Wednesday, February 22, 2017

Movie with Abe: Deepwater Horizon

Deepwater Horizon
Directed by Peter Berg
Released September 30, 2016

There is a tendency for major events in recent history to be dramatized and brought to the big screen in the form of action movies. That might seem like an insensitive trend, but the hope is that telling the story will pay tribute to the courage displayed by the survivors and to the heroic efforts of those who didn’t make it out alive. Peter Berg is a director often attached to films such as this, including another from 2016, “Patriots Day,” and therefore it’s no surprise that he is the one behind the movie version of the drilling rig explosion that caused the largest and most catastrophic oil spill in history.
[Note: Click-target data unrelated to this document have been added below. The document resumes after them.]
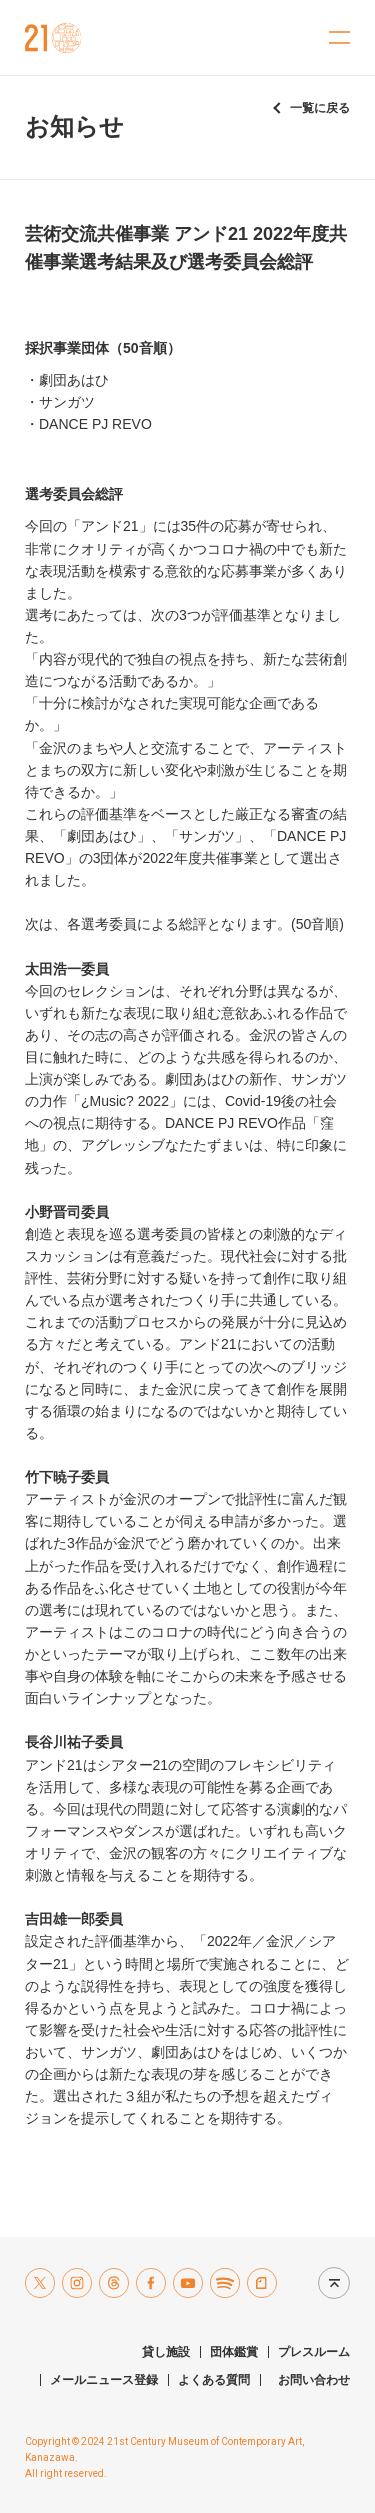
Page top (329, 2282)
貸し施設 (166, 2352)
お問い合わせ (314, 2380)
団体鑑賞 (234, 2352)
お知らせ (74, 126)
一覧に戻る (320, 108)
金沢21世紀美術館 (53, 38)
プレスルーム (314, 2352)
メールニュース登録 (104, 2380)
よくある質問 (214, 2380)
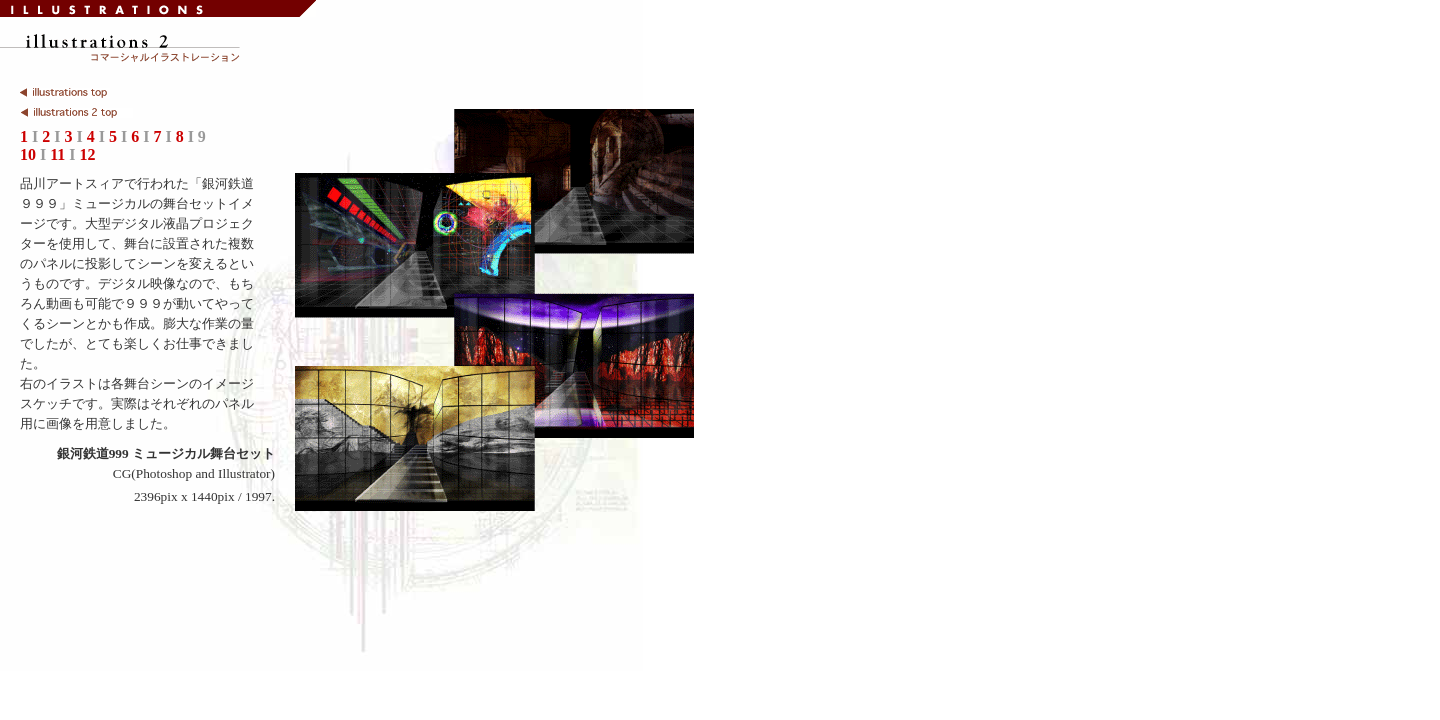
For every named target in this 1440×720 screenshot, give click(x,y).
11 (57, 154)
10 (28, 154)
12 (88, 154)
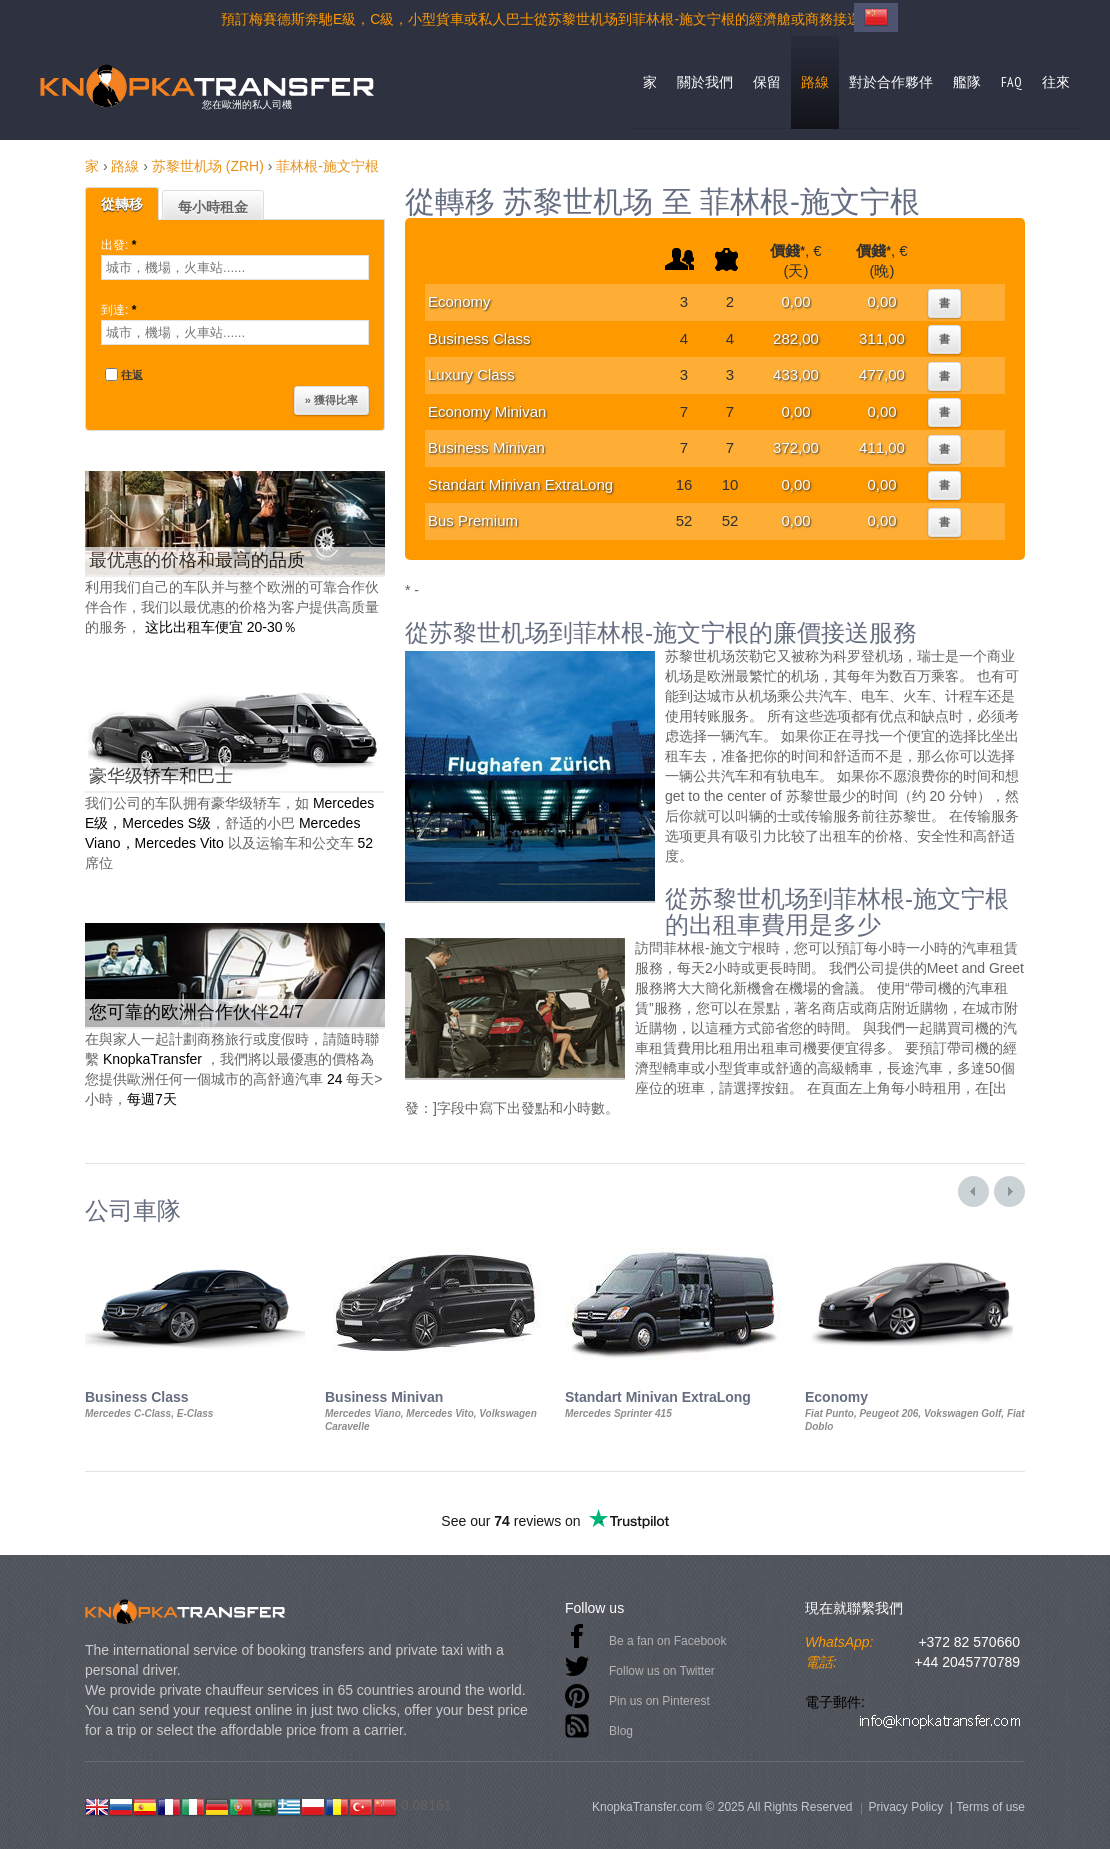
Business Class (479, 338)
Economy (459, 301)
This film features three primary protagonists around whom the story is told: chief electronics technician Mike Williams (Mark Wahlberg), navigation officer Andrea Fleytas (Gina Rodriguez), and rig supervisor Jimmy Harrell (Kurt Russell). The three of them share the unique quality of staying as calm as can be expected under pressure, reacting swiftly to the realization that there was something seriously wrong with the rig and that enormous destruction was about to follow. As soon as the explosions begin, there’s no turning back as this film hurtles without any relief towards its conclusion.

Since this is based on such an intense true story, there isn’t much extra fanfare or invention of events needed to make it immensely dramatic. This film doesn’t go into unnecessary survival mode, instead staying focused on its selected characters to take it through as they remain aboard a giant ship that is rapidly catching fire with increasingly little hope of putting it out. These people are simply putting their training to use and doing what they can to salvage a terrible situation that might have been prevented but can’t be stopped or reversed in the heat of the moment.

This is Wahlberg’s third straight collaboration with Berg, and while his Boston accent is noticeably missing, he is definitely a great fit to play Williams, displaying less comic charm than usual in a pretty standard serious role. Rodriguez makes a big departure from her “Jane the Virgin” image to play a more technical part, and the film doesn’t give her all that much to do while Russell has the opportunity to chew scenery throughout most of it. The film’s sound editing and visual effects, both of which earned Oscar nominations, drive and define it, helping to make this a better-than-average and better-than-expected blockbuster that does a fitting job of acknowledging its real-life inspiration as it ends.